Start of THE DATA

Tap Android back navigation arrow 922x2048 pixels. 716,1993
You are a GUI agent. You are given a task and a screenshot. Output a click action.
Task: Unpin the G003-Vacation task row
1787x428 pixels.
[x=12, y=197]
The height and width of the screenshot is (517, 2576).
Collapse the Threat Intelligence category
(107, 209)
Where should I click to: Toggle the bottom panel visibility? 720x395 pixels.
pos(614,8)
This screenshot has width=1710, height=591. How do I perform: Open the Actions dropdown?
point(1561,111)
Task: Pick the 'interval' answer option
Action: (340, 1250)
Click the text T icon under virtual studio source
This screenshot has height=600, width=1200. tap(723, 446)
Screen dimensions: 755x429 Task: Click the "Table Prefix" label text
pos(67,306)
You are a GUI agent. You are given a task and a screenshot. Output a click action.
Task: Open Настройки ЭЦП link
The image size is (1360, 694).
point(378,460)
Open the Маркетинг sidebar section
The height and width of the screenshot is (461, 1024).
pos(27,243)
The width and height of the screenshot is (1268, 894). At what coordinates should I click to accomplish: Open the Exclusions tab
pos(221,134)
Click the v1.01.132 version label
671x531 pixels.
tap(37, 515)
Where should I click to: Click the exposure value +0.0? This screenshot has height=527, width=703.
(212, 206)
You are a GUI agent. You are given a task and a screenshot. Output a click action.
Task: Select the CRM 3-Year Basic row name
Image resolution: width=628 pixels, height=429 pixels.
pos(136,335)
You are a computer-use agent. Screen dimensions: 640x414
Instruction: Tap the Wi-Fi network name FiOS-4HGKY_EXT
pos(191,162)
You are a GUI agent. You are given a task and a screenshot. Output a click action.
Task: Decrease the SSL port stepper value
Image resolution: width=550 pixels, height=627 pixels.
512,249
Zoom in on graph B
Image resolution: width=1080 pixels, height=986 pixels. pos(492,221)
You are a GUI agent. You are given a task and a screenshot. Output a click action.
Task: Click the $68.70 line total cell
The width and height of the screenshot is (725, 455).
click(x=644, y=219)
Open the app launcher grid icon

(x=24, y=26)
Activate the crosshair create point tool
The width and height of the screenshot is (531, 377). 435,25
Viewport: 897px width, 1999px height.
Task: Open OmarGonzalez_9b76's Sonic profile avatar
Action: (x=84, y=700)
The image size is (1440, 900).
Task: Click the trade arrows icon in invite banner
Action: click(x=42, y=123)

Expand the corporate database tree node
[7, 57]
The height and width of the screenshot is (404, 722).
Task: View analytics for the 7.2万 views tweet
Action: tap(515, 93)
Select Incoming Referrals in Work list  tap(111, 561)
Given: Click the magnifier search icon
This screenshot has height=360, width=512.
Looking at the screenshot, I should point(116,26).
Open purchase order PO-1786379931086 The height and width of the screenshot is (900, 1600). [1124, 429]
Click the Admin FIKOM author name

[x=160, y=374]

End of THE DATA

◆ **TASK**:
Lines with the word "Select" in the data need counting; report the count alone.

◆ **TASK RESPONSE**:
2